Friday, December 6, 2013

Sunday, November 3, 2013

Incredibly Easy Artisan Bread

I've just discovered this recipe and its amazing! These photos are from yesterday's batch. 
You can use white whole wheat with the same results if you keep the dough wet/sticky.
This blog has step by step directions:

3 cups flour
1 3/4 tsp salt
1/2 tsp instant yeast
1  1/2 cups water

Thursday, October 17, 2013

Cinnamon Bread

"Healthier Cinnamon Bread"

A friend recently taught me that when working with whole wheat you need to make sure the dough is really moist. Now I frequently add extra water to the dough. As long as the dough forms a ball, it's not too wet. Wet is better than dry. This recipe works really well with WHITE whole wheat flour (available at Trader Joe's).


1 cup water
1/2 tsp salt
1/4 cup milk (or non-dairy milk)
1/4 cup oil
1/4 cup honey
1/4 cup brown sugar
2 cups whole wheat flour
1 cup bread flour
2 tsp yeast

Put all ingredients into the bread machine in the order given. Use the dough cycle.
After the bread machine has completed its cycle, let the dough rise for at least an additional hour. Roll out the dough and sprinkle with cinnamon and brown sugar (I don't usually measure, just cover the dough evenly). Roll the dough into a loaf and let rise. I like to cook it on a pizza stone. It will rise a lot more while baking. Bake at 350 degrees for 30-45 minutes.
If you have any left the following day, it toasts really well!

Boys' Smoothie!

This smoothie is bright green, very easy, and the boys like it!  Now It's a pleasure to eat spinach!


  Frozen pineapple
  Pineapple juice
*** Vanilla soy "ice cream" or cream of choice (you only need a little bit)

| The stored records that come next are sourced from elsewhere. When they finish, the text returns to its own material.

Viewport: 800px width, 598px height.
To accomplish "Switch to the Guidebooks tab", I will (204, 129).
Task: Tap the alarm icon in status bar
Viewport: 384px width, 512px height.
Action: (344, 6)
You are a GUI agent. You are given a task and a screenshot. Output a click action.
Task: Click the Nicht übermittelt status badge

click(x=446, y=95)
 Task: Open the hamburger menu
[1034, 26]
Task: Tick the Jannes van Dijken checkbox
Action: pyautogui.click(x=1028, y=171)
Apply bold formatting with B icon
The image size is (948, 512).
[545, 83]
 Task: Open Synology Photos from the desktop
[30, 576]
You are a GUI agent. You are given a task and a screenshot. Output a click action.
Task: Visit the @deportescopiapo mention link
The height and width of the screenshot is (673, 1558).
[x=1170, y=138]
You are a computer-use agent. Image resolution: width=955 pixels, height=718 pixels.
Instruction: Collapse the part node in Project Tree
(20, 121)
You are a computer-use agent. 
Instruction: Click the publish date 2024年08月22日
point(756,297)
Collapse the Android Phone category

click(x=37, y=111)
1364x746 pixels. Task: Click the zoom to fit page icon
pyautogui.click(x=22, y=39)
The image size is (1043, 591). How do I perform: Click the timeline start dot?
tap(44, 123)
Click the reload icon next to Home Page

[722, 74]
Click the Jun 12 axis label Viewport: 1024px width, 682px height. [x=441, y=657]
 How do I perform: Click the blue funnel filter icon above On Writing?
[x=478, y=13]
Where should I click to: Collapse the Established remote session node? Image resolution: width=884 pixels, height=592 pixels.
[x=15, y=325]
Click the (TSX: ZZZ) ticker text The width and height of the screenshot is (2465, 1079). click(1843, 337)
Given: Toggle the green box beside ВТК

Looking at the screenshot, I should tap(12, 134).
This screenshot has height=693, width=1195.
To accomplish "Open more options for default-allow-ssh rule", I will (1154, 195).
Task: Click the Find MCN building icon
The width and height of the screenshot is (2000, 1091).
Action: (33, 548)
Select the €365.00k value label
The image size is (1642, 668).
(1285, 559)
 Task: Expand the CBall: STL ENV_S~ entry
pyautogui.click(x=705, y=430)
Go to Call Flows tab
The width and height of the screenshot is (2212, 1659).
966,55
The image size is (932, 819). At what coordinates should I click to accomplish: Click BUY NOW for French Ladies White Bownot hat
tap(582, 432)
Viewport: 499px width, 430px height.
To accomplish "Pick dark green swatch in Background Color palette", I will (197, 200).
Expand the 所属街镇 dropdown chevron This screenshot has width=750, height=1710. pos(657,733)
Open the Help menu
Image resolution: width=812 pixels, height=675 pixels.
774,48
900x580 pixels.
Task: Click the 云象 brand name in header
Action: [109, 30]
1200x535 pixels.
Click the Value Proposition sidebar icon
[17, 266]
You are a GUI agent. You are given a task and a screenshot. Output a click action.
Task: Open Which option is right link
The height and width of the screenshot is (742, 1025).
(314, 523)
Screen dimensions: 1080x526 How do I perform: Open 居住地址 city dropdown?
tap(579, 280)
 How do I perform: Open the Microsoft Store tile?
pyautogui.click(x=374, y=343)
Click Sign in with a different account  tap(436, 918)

***(optional) for myself, I leave it out

Thursday, August 15, 2013

Roasted Brussel Sprouts

Brussels sprouts have always been one of those vegetables that seemed to me hard to prepare correctly. I found this recipe online and it is great. 

How to cook Brussels sprouts by roasting them:


Alright, the next step in learning how to cook Brussels sprouts. Once the vegetables are washed, you want to make sure they look good! And that means a few things.

  • You'll want to remove any yellow or brown leaves from your Brussels sprouts. They're wilted and won't be any good. Just keep the nice, tight, bright green sprout!

  • After a while, the Brussels sprouts' stem can get kind of tough. You can trim a little bit of the stem off to get a more tender sprout. Don't take off too much though – not much more than an eighth of an inch – or the leaves will just won't hold together anymore.


Finally, once the sprouts are clean and trimmed, you may need to cut them up a little bit. It's important that the sprouts not be too big, or it'll take too long for them to cook. And then by the time the center is cooked, the outside will be overcooked and will release that nasty sulfur smell.

It's also important that your Brussels sprout pieces all be about the same size, for just the same reasons. If some pieces are much smaller, they'll be overcooked by the time the bigger ones are done! And that's no good.

So here's what you need to do:

  • Any Brussels sprout that has a diameter much bigger than an inch and a half should be cut in half.

  • If you have a variety of sizes, cut the medium sprouts in half, and the bigger ones in quarters, so that all the pieces are about the same size.

And that's pretty much all you need to do! And we're ready to learn how to cook Brussels sprouts.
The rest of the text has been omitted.